REQUIRED WORK - Rewrite the data from the start through the line containing "coord(65,108)" as a JSON list of strings, one string per line, leaving out any blank lines.

Records from a collection:
—————

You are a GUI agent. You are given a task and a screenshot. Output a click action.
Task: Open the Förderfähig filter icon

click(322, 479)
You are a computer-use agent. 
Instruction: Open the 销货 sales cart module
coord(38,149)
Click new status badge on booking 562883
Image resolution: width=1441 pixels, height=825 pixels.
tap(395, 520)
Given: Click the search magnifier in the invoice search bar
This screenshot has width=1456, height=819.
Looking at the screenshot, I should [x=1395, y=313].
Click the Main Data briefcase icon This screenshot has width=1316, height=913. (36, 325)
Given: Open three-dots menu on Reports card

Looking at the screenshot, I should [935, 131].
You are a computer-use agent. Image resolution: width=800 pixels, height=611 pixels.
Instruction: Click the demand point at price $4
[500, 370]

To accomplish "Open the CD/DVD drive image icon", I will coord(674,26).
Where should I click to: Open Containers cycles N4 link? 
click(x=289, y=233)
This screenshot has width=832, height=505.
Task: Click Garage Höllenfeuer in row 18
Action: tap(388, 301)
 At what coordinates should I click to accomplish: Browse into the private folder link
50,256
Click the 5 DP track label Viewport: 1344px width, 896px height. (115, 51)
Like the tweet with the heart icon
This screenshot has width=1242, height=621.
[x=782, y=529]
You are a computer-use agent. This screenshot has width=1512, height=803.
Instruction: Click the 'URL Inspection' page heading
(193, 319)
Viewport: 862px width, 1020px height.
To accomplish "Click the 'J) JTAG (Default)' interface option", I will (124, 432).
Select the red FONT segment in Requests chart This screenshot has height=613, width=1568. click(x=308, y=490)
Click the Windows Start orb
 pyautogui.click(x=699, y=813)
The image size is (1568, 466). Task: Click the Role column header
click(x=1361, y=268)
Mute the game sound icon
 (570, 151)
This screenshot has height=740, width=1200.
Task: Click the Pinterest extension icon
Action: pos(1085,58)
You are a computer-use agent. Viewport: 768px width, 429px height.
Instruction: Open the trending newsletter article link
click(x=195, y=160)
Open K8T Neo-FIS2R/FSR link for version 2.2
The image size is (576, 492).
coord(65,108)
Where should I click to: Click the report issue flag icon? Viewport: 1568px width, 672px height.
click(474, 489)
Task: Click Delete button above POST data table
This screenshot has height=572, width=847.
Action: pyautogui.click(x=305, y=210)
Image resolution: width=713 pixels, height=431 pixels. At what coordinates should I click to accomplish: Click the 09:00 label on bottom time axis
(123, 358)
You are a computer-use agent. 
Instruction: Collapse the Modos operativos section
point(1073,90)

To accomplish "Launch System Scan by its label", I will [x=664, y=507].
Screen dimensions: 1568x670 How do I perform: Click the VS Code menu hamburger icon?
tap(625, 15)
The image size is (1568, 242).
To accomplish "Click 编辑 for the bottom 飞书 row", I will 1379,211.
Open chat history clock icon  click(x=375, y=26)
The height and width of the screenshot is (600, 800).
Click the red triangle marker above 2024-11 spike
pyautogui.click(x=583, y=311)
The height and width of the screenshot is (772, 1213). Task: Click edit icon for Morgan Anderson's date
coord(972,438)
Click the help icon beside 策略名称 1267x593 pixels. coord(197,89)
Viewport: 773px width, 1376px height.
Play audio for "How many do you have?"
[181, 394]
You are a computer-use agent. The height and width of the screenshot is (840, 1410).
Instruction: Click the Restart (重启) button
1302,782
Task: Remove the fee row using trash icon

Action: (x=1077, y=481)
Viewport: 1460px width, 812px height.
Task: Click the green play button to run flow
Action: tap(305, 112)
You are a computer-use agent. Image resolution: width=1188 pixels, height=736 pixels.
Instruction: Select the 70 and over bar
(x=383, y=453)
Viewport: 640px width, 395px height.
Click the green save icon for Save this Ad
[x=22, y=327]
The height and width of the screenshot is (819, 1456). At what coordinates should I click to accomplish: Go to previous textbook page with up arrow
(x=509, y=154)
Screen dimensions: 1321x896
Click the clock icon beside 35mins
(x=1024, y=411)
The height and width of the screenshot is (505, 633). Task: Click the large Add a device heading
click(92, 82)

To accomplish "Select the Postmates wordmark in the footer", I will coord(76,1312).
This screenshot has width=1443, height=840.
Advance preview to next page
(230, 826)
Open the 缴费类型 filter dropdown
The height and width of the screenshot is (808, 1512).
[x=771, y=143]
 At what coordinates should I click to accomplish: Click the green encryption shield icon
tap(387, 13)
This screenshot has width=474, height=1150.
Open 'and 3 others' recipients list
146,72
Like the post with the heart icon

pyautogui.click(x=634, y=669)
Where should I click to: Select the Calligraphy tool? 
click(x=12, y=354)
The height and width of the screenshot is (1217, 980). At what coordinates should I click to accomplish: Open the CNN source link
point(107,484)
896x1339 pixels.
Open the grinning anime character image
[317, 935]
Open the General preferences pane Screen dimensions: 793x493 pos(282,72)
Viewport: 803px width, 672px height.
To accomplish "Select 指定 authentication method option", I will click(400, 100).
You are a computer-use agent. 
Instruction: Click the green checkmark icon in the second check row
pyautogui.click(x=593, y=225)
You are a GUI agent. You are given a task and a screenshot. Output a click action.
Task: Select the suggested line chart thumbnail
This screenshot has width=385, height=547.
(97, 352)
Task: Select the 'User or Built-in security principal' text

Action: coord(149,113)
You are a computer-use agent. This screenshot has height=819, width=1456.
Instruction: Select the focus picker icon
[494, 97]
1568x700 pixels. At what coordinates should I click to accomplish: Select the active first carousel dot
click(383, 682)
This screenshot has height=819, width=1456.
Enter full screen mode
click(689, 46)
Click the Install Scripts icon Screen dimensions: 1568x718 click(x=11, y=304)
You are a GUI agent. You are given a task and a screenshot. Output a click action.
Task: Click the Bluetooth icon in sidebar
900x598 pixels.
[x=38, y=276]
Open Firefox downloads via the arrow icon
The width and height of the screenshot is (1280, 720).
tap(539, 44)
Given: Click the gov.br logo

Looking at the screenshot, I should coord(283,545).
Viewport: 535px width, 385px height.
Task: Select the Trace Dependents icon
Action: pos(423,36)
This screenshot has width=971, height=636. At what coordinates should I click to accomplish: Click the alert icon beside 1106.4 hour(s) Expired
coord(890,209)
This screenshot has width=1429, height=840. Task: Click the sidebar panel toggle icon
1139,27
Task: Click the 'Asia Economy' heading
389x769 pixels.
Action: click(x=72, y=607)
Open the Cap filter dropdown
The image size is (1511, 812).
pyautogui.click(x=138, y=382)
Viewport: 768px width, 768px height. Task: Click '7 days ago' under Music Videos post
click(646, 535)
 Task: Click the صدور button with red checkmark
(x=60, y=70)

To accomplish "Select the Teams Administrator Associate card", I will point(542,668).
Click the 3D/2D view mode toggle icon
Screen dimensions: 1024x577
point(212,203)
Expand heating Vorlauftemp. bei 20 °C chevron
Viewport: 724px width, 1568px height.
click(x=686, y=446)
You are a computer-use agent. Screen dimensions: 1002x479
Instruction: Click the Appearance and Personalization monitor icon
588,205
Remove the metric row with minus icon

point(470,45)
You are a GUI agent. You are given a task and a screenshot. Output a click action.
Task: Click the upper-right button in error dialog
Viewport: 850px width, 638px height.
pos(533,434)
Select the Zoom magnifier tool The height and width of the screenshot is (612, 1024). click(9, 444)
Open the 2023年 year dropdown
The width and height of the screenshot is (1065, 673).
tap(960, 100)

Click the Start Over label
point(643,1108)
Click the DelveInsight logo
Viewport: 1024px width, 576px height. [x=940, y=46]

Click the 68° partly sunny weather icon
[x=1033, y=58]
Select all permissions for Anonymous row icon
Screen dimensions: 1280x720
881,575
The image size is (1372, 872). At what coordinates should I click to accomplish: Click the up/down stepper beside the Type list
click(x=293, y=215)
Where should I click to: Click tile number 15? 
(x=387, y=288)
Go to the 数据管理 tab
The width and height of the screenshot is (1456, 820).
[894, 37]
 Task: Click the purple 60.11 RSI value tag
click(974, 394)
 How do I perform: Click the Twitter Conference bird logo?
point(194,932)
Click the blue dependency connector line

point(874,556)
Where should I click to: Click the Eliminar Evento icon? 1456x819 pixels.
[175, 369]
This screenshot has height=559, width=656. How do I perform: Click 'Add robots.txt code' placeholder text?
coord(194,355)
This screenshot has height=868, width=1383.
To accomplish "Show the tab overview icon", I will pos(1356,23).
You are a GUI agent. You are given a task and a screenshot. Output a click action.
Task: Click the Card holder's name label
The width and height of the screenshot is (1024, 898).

—————

OUTPUT OF THE TASK -
[
  "You are a GUI agent. You are given a task and a screenshot. Output a click action.",
  "Task: Open the Förderfähig filter icon",
  "click(322, 479)",
  "You are a computer-use agent. ",
  "Instruction: Open the 销货 sales cart module",
  "coord(38,149)",
  "Click new status badge on booking 562883",
  "Image resolution: width=1441 pixels, height=825 pixels.",
  "tap(395, 520)",
  "Given: Click the search magnifier in the invoice search bar",
  "This screenshot has width=1456, height=819.",
  "Looking at the screenshot, I should [x=1395, y=313].",
  "Click the Main Data briefcase icon This screenshot has width=1316, height=913. (36, 325)",
  "Given: Open three-dots menu on Reports card",
  "Looking at the screenshot, I should [935, 131].",
  "You are a computer-use agent. Image resolution: width=800 pixels, height=611 pixels.",
  "Instruction: Click the demand point at price $4",
  "[500, 370]",
  "To accomplish \"Open the CD/DVD drive image icon\", I will coord(674,26).",
  "Where should I click to: Open Containers cycles N4 link? ",
  "click(x=289, y=233)",
  "This screenshot has width=832, height=505.",
  "Task: Click Garage Höllenfeuer in row 18",
  "Action: tap(388, 301)",
  " At what coordinates should I click to accomplish: Browse into the private folder link",
  "50,256",
  "Click the 5 DP track label Viewport: 1344px width, 896px height. (115, 51)",
  "Like the tweet with the heart icon",
  "This screenshot has width=1242, height=621.",
  "[x=782, y=529]",
  "You are a computer-use agent. This screenshot has width=1512, height=803.",
  "Instruction: Click the 'URL Inspection' page heading",
  "(193, 319)",
  "Viewport: 862px width, 1020px height.",
  "To accomplish \"Click the 'J) JTAG (Default)' interface option\", I will (124, 432).",
  "Select the red FONT segment in Requests chart This screenshot has height=613, width=1568. click(x=308, y=490)",
  "Click the Windows Start orb",
  " pyautogui.click(x=699, y=813)",
  "The image size is (1568, 466). Task: Click the Role column header",
  "click(x=1361, y=268)",
  "Mute the game sound icon",
  " (570, 151)",
  "This screenshot has height=740, width=1200.",
  "Task: Click the Pinterest extension icon",
  "Action: pos(1085,58)",
  "You are a computer-use agent. Viewport: 768px width, 429px height.",
  "Instruction: Open the trending newsletter article link",
  "click(x=195, y=160)",
  "Open K8T Neo-FIS2R/FSR link for version 2.2",
  "The image size is (576, 492).",
  "coord(65,108)"
]